:: PROVIDED ENTRIES ::
__________

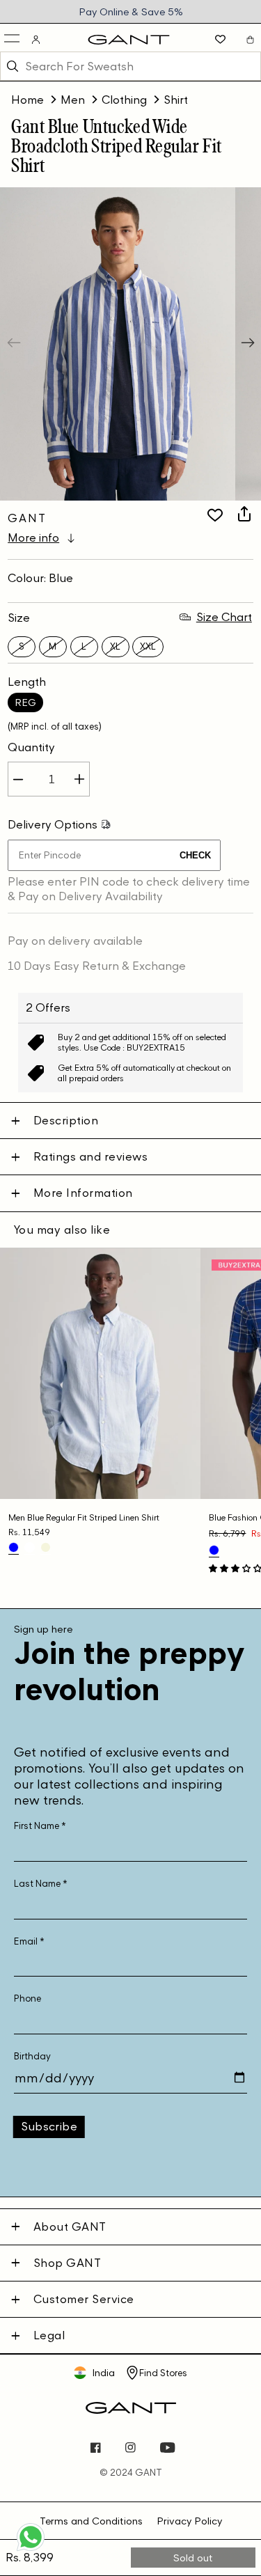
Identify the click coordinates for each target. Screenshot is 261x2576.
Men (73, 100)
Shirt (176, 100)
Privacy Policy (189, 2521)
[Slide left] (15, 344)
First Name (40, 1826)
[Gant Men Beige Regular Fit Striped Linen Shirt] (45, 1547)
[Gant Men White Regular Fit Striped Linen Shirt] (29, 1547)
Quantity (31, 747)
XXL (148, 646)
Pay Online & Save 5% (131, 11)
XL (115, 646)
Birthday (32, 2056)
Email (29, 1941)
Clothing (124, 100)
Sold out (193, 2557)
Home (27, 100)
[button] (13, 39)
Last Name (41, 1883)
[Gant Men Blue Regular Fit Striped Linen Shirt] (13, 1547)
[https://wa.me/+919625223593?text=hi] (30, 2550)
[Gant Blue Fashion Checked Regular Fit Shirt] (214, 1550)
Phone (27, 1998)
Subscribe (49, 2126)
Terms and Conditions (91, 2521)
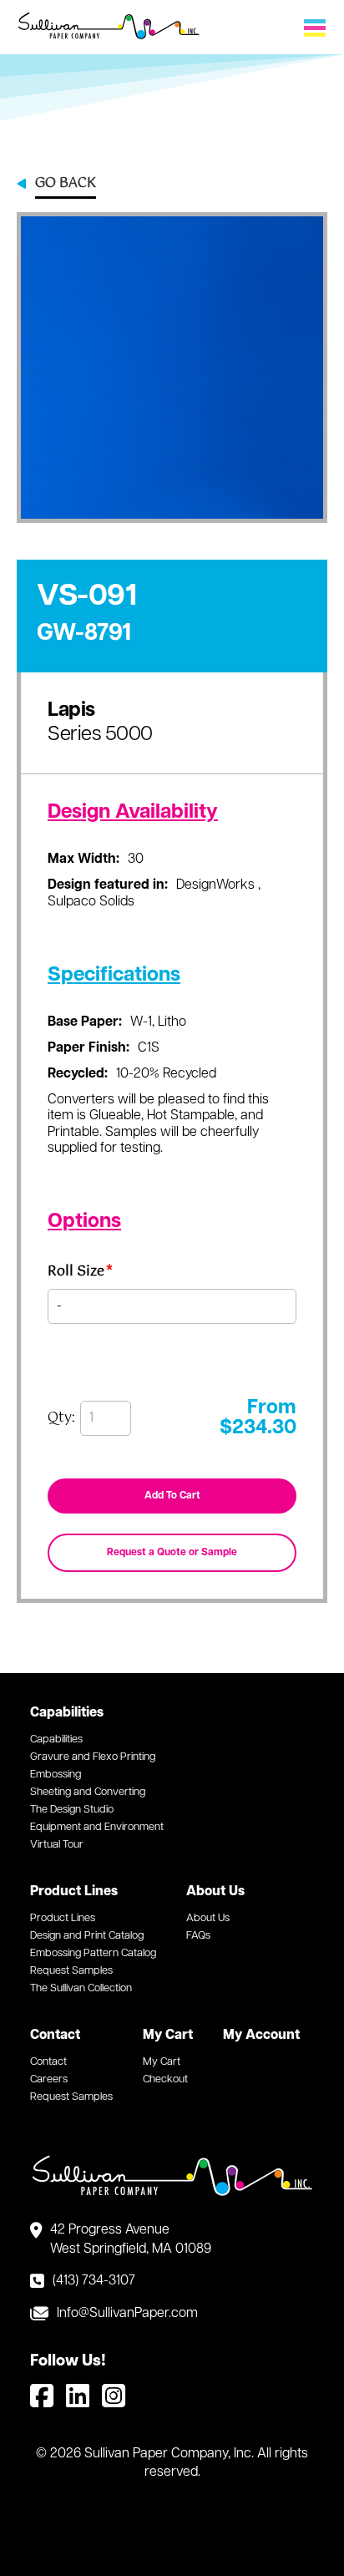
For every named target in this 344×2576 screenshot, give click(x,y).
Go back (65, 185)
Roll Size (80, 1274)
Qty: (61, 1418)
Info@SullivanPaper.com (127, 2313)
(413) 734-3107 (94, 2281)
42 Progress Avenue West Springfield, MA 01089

__________

:: TASK DETAILS ::
After locating the line with "[Slide left] (15, 344)" in the material above, return it and each line after it exactly, ending at the line with "[Gant Blue Fashion".

:: RESPONSE FOR THIS EXERCISE ::
[Slide left] (15, 344)
First Name (40, 1826)
[Gant Men Beige Regular Fit Striped Linen Shirt] (45, 1547)
[Gant Men White Regular Fit Striped Linen Shirt] (29, 1547)
Quantity (31, 747)
XXL (148, 646)
Pay Online & Save 5% (131, 11)
XL (115, 646)
Birthday (32, 2056)
Email (29, 1941)
Clothing (124, 100)
Sold out (193, 2557)
Home (27, 100)
[button] (13, 39)
Last Name (41, 1883)
[Gant Men Blue Regular Fit Striped Linen Shirt] (13, 1547)
[https://wa.me/+919625223593?text=hi] (30, 2550)
[Gant Blue Fashion Checked Regular Fit Shirt] (214, 1550)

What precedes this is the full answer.